Records supplied: Begin

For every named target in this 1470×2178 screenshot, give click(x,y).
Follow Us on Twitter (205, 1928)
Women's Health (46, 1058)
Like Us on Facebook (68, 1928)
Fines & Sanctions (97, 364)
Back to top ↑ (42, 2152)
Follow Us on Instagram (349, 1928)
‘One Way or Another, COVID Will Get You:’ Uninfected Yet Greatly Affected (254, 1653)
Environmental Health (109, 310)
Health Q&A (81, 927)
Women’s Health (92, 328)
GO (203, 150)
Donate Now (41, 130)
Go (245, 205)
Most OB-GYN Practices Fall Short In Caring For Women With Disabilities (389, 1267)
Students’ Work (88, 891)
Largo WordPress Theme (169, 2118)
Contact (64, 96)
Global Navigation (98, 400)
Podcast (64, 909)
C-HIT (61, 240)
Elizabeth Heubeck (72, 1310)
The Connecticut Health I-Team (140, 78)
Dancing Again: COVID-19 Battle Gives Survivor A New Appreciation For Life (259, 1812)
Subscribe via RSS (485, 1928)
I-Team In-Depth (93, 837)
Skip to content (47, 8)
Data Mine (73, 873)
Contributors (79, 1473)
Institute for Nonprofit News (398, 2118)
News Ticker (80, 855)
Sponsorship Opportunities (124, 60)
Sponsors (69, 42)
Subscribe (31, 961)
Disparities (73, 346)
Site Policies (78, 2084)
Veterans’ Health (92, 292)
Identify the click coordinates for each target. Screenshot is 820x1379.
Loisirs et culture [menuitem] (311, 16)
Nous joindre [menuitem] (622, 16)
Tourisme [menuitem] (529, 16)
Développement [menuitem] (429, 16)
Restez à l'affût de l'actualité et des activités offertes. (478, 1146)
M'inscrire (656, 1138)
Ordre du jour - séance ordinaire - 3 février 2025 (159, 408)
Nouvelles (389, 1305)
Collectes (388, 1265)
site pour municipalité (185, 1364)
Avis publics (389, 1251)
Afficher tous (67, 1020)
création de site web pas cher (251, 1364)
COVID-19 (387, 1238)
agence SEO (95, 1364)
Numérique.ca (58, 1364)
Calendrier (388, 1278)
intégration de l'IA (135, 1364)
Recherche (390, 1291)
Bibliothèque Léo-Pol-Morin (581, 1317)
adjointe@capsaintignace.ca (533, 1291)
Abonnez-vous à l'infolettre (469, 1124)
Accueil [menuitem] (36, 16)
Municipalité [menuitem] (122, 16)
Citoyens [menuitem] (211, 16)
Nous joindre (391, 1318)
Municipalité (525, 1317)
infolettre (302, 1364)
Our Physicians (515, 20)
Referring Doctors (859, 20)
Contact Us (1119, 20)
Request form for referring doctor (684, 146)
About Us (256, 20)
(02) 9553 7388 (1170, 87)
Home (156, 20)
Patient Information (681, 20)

Records supplied: End

## What to do
If a line above holds the word "click", copy it.

## Response
For every named target in this 1470×2178 screenshot, give click(x,y).
Identify the click coordinates for each target. Screenshot is 820x1379.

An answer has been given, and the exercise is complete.